The fact that so many other national bodies besides NAHB and AARP are supporting CAPS makes it easy for consumers to hear about CAPS and to actually request CAPS professionals to assist them. There are organizations such as NKBA, ASID, AIA, AOTA, APTA, AIBD, NAIPC, AHIA, and Age Safe America, among others that are encouraging participation in the CAPS program from their members and in turn, the general public.
Getting started with your CAPS in the marketplace is a little like landing that first job or starting a business right after college graduation – however long ago or recently that was. If you already have a position and a place to apply your designation, CAPS will make you a more valuable professional to your organization.
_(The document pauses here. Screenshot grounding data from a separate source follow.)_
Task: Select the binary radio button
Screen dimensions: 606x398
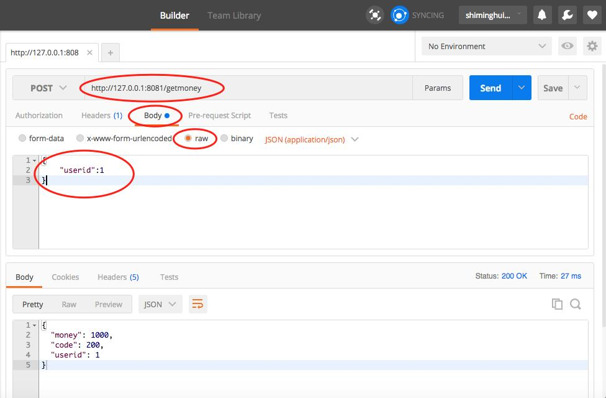Action: point(224,138)

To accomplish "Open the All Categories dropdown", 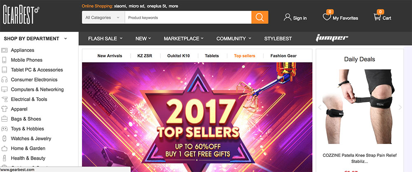I will [x=103, y=17].
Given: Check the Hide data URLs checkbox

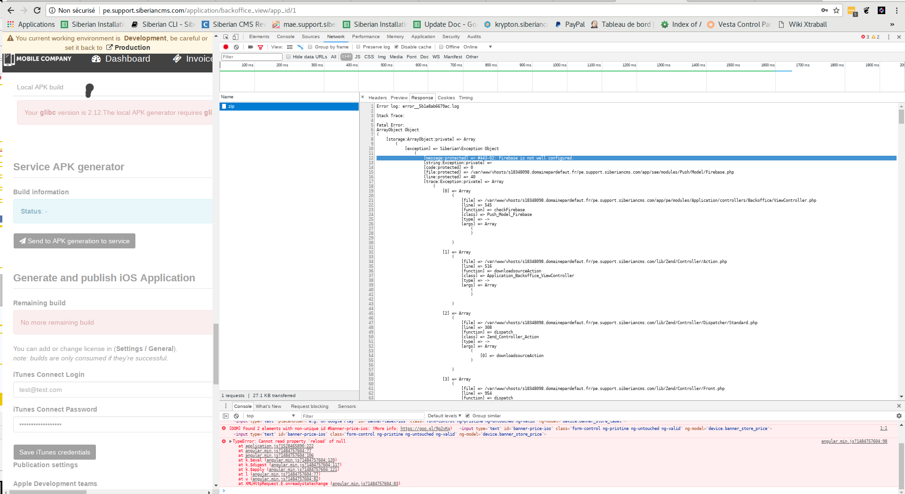Looking at the screenshot, I should (x=289, y=57).
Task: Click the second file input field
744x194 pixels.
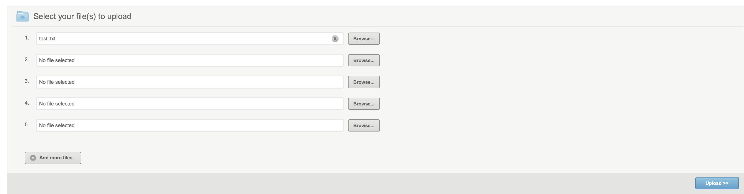Action: pos(189,60)
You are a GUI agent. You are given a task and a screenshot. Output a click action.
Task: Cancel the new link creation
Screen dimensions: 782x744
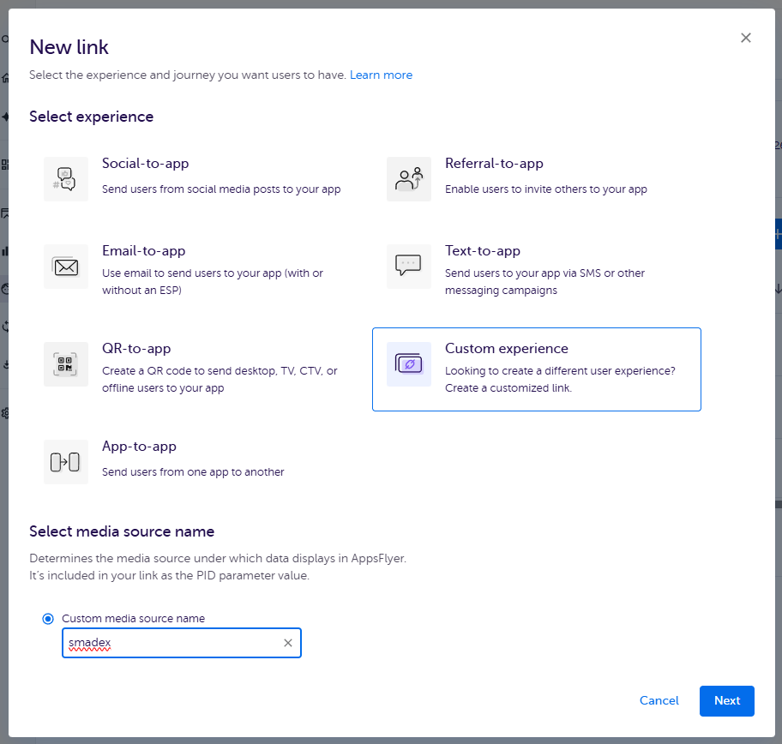[x=659, y=700]
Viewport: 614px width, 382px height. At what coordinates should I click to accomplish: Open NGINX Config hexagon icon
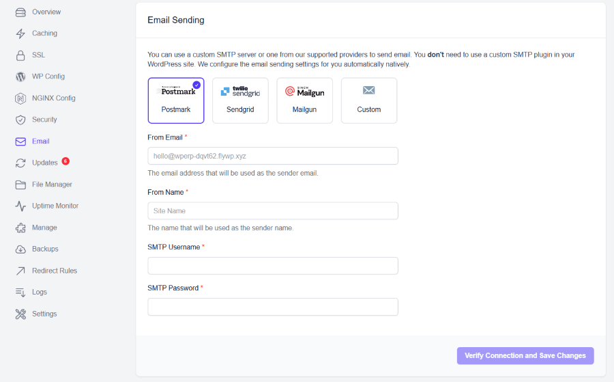[x=20, y=98]
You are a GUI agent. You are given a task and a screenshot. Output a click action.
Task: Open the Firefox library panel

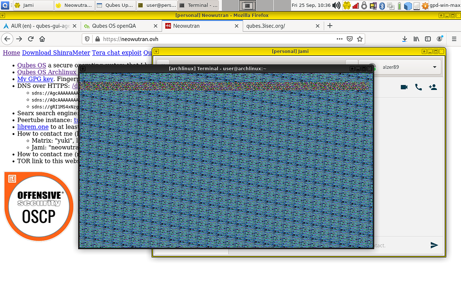[x=416, y=39]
If you are going to be creating a business or looking for a way to translate your credentials into the marketplace, you will need to establish a market position.
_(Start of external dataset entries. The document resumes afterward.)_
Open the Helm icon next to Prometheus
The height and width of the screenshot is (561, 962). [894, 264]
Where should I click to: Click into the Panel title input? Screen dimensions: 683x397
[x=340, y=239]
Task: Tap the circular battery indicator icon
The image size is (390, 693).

CAPS enables us to evaluate situations, connect with potential clients and their families, and offer solutions on a case-by-case basis. We will be using our CAPS background, along with any other professional expertise or perspective we may have, to create aging in place solutions. These solutions are not rehearsed, canned, or cataloged anywhere. They are client-centric, meaning that each has the potential of being totally unique.
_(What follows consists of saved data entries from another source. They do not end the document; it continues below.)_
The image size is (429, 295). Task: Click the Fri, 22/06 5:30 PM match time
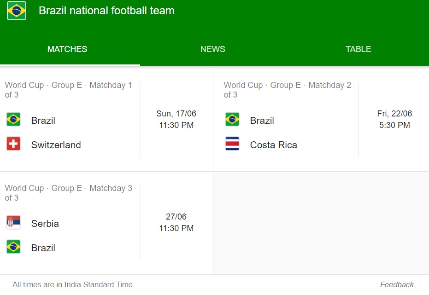(394, 119)
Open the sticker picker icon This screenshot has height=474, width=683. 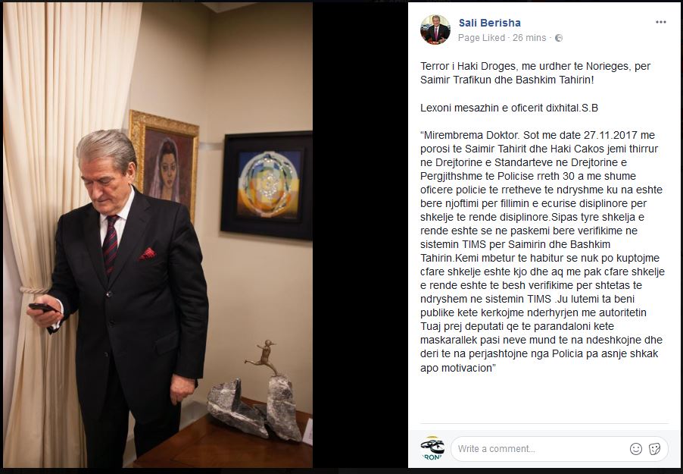click(x=655, y=449)
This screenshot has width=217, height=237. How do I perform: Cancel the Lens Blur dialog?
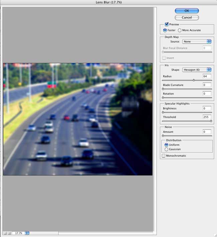click(x=187, y=17)
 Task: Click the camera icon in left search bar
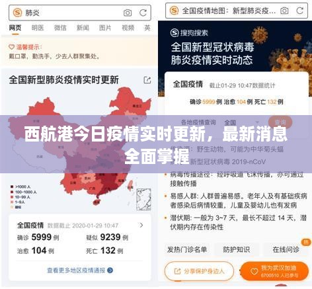pyautogui.click(x=128, y=13)
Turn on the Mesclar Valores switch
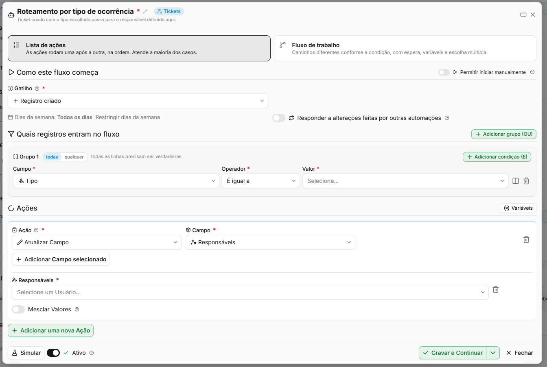Image resolution: width=547 pixels, height=367 pixels. click(18, 309)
While there will be similar situations due to home layouts, age of structures, and basic requirements of those dwellings, in the final analysis, the solutions depend partially on the living space and partly on the needs or requirements of the client. Both have to be considered, and this is why no two projects are going to be exactly the same with precisely the same solutions being applied.
As you are getting ready to offer your services to the marketplace, determine exactly what you want to provide – spell it out for yourself so you can then explain it to your clients, strategic partners, and referring professionals who want to help you help their clients. After doing this, figure out the scope of what you want to provide – how large are the projects going to be and long will it take to execute them? This, in turn, will factor into your pricing.
You are going to need to spread the word about what you offer and whom you are appealing to, so be clear on your purpose and your message.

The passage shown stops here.